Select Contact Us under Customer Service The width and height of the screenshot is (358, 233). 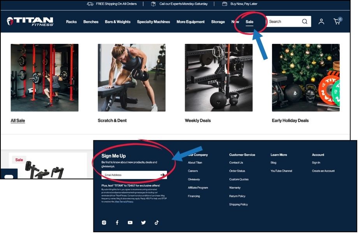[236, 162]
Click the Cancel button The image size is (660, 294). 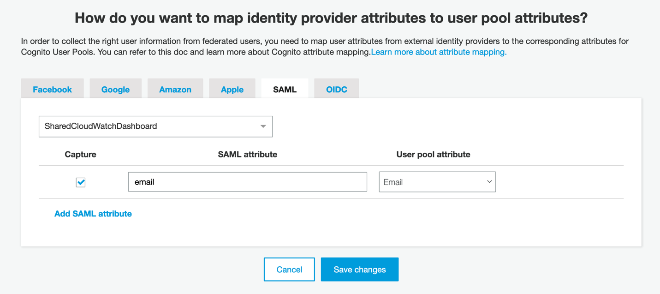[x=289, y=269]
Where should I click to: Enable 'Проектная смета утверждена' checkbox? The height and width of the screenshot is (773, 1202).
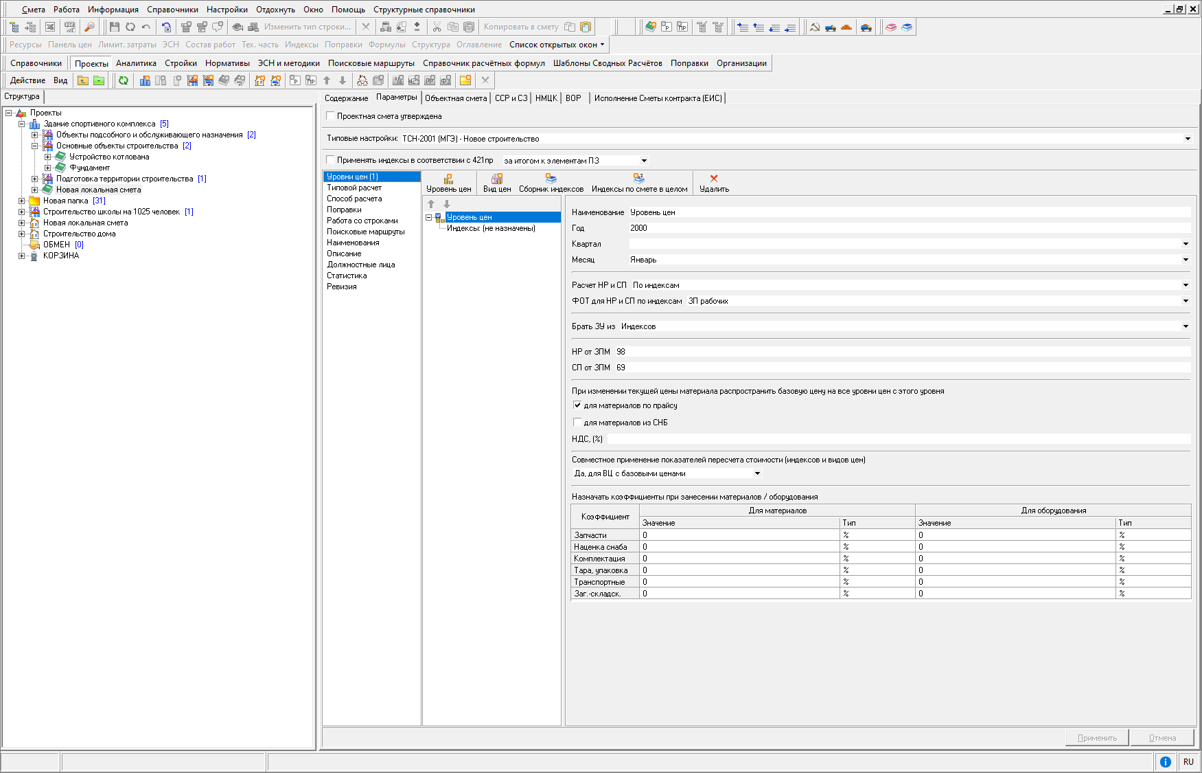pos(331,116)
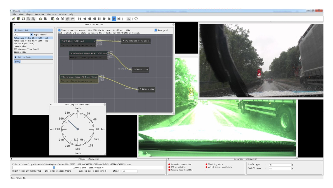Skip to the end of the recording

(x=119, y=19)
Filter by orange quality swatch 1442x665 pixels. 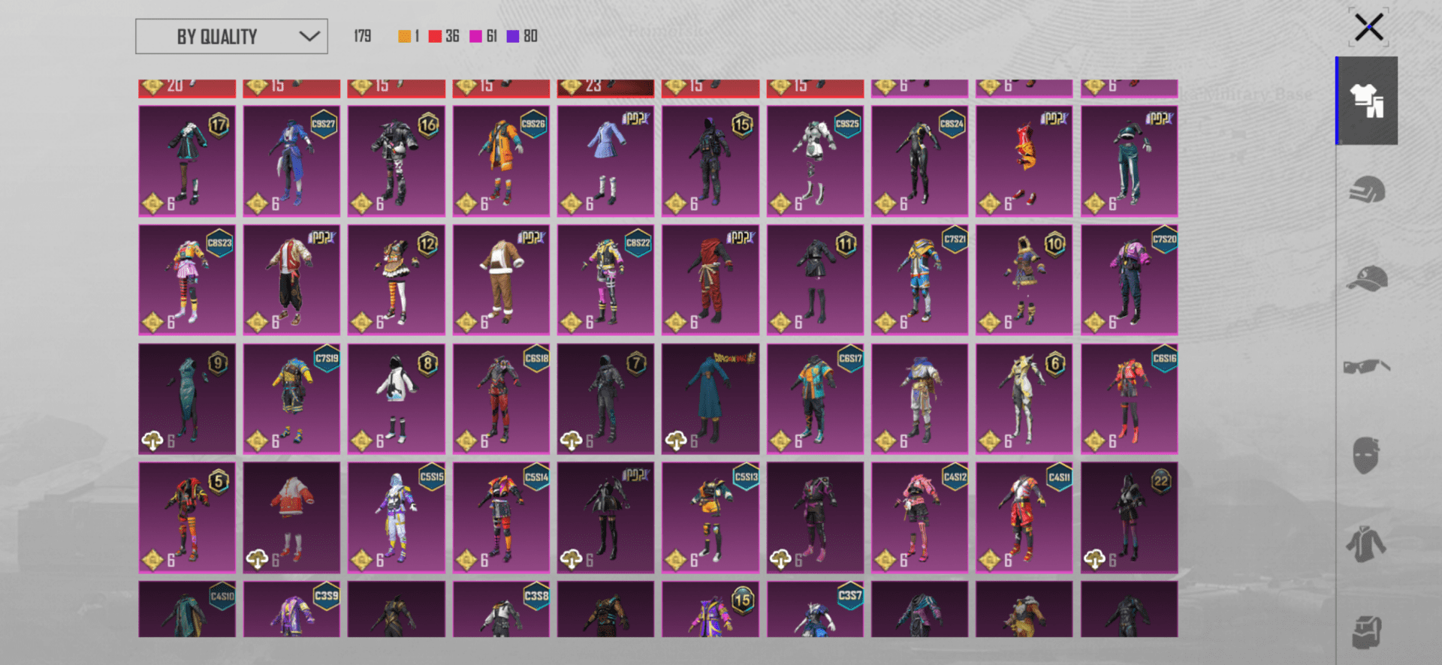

• _THE TASK_:
Update everything from the line containing "Where should I" down to the end of the records, replacing "swatch" with "sample" and keeping all else unchanged. Leave the pictures out of your answer.

• _EXERCISE ANSWER_:
Where should I click to: Enable 'Проектная смета утверждена' checkbox? The height and width of the screenshot is (773, 1202).
pos(331,116)
Skip to the end of the recording

(x=119, y=19)
Filter by orange quality sample 1442x665 pixels. 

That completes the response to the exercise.